A Community Devoted to the Preservation and Practice of Celestial Navigation and Other Methods of Traditional Wayfinding
From: John Karl
Date: 2013 Mar 12, 09:53 -0700
John's answers to 22778 post by Hanno Ix:
1. Hanno: In the posting 122774 you state that the 3D Normal Distribution is the prob density of the ship's location. Yes, you can make good a-priory assumption about throwing coins, but I wonder how you can know any prob density of a ship's location a-priory ?
John: Each of the three LOPs have zero uncertainty in azimuth and a normal distribution in the intercept distance. The intercept standard deviation is known a priori from previously taking many sights using the same sextant by the same observer. (E.g., with my eyesight and sextant, it’s about 3nm; many observers can do much better.) This distribution of a single LOP is shown in the first attachment below.

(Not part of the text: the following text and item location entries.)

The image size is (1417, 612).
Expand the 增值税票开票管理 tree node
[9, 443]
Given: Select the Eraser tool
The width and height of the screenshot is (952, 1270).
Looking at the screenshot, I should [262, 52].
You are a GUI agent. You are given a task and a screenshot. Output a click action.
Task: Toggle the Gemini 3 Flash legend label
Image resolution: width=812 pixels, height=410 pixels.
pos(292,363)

And as shown at http://fer3.com/arc/imgx/f1-Cocked-Hat-V2.pdf the probability distribution of the ship is the product of the three Gaussians for each LOP.

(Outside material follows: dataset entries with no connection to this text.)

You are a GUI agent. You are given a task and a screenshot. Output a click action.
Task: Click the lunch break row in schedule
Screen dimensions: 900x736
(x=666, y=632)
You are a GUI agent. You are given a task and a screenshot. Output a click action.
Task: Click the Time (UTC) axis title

2. Hanno: If you please will forgive me: below there is a remark of yours that makes no sense to me:
“What counts most at sea is not your best estimate of where you are, but the confident knowledge of where you're not”.
Assume you can only be at one of two not-overlapping locations called "A" and "NOT-A", and there is no other possible location for you to be, then both "alternatives" you cite are not contradictions but synonyms, and the "but" has no meaning. You can conclude one half of the statement from the other. Maybe you are trying to say something else that I could not understand?

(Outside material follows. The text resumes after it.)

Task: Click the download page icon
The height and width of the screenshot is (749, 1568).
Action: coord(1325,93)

John: There’s only one continuous region. Not two. The max prob/area is inside the cocked hat at the symmedian point. The probability decreases toward zero as we move away from that point. And we’re pretty confident that we’re not in a region outside the triangle plus a distance all around it of, say, several standard deviations of our personal altitude measures.
3. Hanno: Please, what is the difference of a "probability problem" and the "determination" of the "Maximum Probability Point"?
John: I tried to address this in the third paragraph of my post no. 22778. Be glad to attempt an answer to any more specific question you may have.
4. Hanno: I proceed like this: Using the known coordinates of stars and the center of the Earth as my reference frame, I have CelNav as means, with known errors and error distributions, to measure those coordinates. I can then deduce with the knowledge accessible to me where the ship most likely is.
John: But you’re not doing what you say. You do not determine an estimation of the ship’s position from current measurements and their uncertainties. Your example started out knowing where the ship is. Then you plotted the normal distributions about the known location of the ship. Moreover, in using St. Hilaire LOPs to plot a cocked hat we don’t have probability distribution of latitudes and longitudes of the ship’s location.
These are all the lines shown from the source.